Work task >> When a line of the records contains "computer", copy it.

(Pixel coordinate grounding data)
----------

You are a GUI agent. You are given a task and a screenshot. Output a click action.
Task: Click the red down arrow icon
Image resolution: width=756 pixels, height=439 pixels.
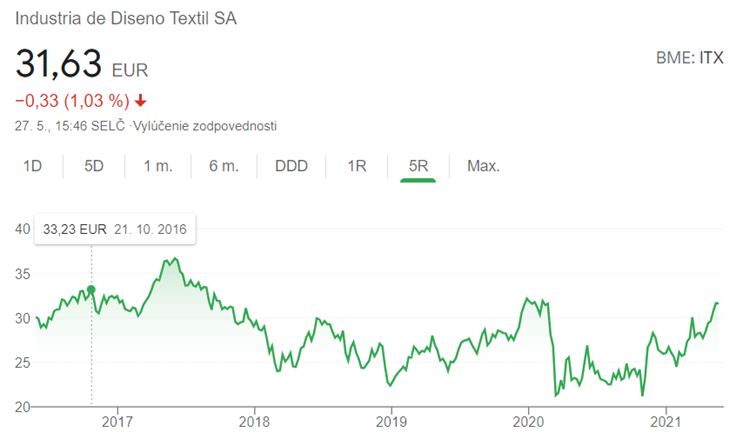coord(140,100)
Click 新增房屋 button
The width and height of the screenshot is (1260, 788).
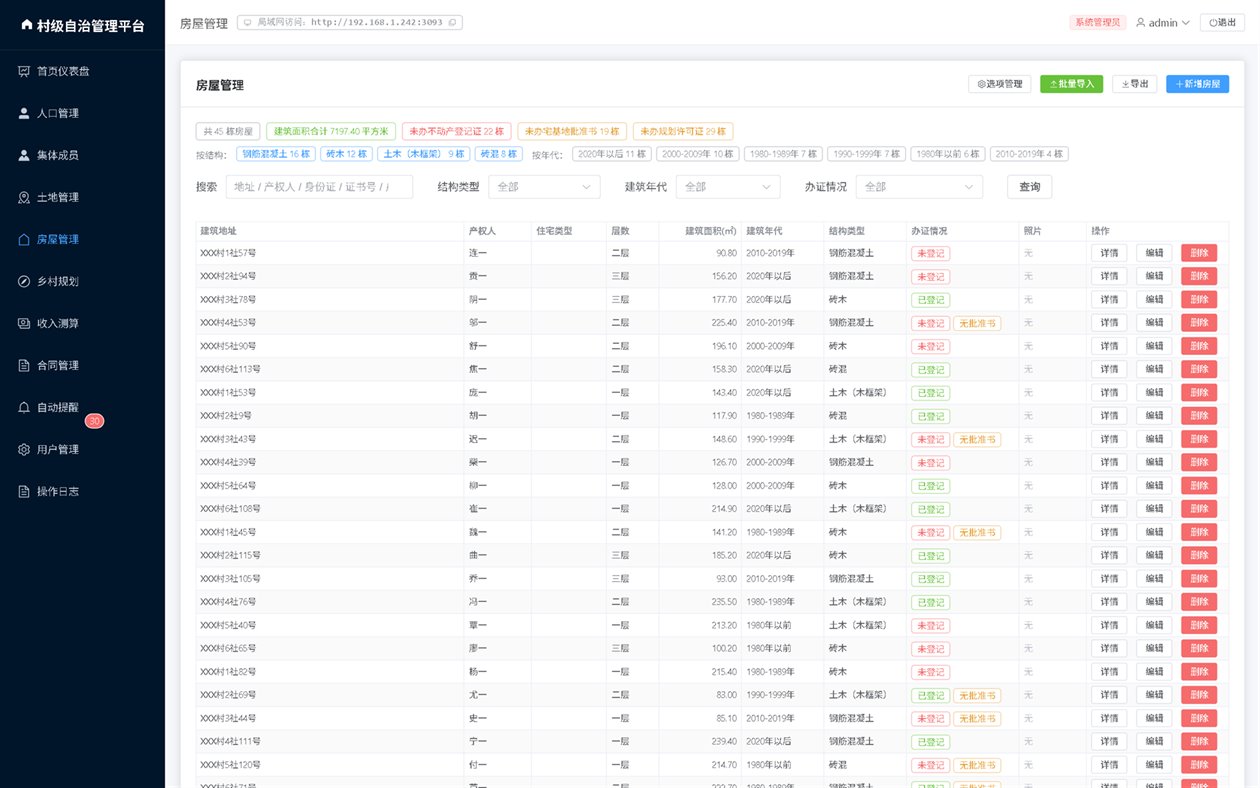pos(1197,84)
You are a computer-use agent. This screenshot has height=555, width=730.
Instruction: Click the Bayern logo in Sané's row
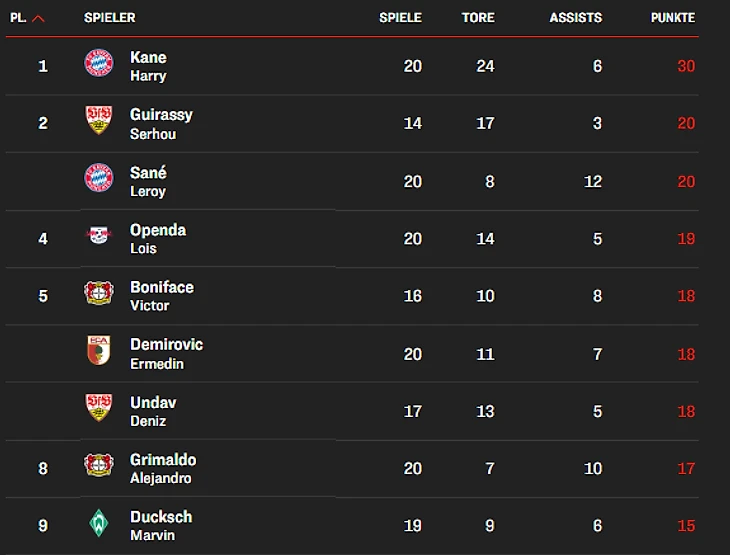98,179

----------

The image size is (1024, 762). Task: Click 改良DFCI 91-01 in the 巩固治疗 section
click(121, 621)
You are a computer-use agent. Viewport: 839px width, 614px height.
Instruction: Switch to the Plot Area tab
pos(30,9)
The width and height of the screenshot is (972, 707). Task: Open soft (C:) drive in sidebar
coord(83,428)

----------

Exercise solution >>
You are a computer-use agent. This screenshot has height=555, width=730.
You are a computer-use agent. Viewport: 839px width, 614px height.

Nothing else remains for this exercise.